>> Start Material for this task
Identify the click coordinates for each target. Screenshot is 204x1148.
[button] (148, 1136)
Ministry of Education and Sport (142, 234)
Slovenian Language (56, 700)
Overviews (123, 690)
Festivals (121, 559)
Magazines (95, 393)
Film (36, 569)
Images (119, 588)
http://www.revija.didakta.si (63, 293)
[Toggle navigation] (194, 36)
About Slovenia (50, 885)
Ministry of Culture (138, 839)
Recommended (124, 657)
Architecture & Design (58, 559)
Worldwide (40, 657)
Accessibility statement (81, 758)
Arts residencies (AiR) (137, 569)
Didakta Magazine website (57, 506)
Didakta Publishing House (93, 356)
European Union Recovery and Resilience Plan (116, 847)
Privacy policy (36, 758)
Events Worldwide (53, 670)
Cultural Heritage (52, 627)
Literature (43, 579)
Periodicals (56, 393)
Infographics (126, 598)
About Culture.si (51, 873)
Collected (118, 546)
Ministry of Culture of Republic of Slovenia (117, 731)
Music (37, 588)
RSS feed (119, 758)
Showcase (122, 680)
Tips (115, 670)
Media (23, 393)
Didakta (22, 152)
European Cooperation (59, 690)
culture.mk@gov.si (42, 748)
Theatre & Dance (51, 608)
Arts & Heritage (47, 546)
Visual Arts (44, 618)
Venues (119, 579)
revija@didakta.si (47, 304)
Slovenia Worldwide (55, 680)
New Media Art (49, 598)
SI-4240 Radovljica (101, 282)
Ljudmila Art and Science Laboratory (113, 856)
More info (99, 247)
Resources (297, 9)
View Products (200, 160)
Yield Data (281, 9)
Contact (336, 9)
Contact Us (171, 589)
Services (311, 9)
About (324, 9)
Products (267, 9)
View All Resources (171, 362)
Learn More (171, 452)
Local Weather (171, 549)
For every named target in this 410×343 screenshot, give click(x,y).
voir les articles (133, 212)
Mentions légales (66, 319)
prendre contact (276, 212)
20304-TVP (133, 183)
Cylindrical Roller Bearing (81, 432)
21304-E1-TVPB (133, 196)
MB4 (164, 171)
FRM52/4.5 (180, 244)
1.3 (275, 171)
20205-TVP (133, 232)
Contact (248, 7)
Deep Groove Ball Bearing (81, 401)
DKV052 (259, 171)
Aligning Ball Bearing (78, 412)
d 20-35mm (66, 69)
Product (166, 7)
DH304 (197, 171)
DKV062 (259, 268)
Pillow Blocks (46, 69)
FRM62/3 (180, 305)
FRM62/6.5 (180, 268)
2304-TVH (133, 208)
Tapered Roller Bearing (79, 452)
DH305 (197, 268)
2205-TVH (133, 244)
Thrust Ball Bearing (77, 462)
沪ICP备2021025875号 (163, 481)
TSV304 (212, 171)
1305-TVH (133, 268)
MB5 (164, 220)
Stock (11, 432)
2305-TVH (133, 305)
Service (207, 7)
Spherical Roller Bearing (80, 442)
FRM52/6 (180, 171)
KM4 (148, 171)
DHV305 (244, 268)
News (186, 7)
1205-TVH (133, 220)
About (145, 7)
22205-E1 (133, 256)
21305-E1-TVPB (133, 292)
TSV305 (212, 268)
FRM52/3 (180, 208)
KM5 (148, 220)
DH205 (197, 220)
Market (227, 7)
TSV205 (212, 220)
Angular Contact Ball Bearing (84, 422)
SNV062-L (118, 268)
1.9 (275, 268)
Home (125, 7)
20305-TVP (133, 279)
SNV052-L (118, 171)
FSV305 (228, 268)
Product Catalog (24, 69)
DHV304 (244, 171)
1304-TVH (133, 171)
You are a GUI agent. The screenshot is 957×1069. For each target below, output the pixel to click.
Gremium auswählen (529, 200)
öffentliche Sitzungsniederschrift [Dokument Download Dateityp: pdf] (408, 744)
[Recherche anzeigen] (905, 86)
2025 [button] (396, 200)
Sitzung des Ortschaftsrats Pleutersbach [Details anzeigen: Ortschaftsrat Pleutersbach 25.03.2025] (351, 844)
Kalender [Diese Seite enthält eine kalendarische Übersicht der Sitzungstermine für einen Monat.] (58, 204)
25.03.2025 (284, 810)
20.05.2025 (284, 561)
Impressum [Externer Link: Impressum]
>> End Material for this task
Write the lines from the one containing "Arts & Heritage (47, 546)" through the one containing "More info (99, 247)" as a JSON list of strings, one string per line, with blank lines omitted.

[
  "Arts & Heritage (47, 546)",
  "Visual Arts (44, 618)",
  "Venues (119, 579)",
  "revija@didakta.si (47, 304)",
  "Slovenia Worldwide (55, 680)",
  "New Media Art (49, 598)",
  "SI-4240 Radovljica (101, 282)",
  "Ljudmila Art and Science Laboratory (113, 856)",
  "More info (99, 247)"
]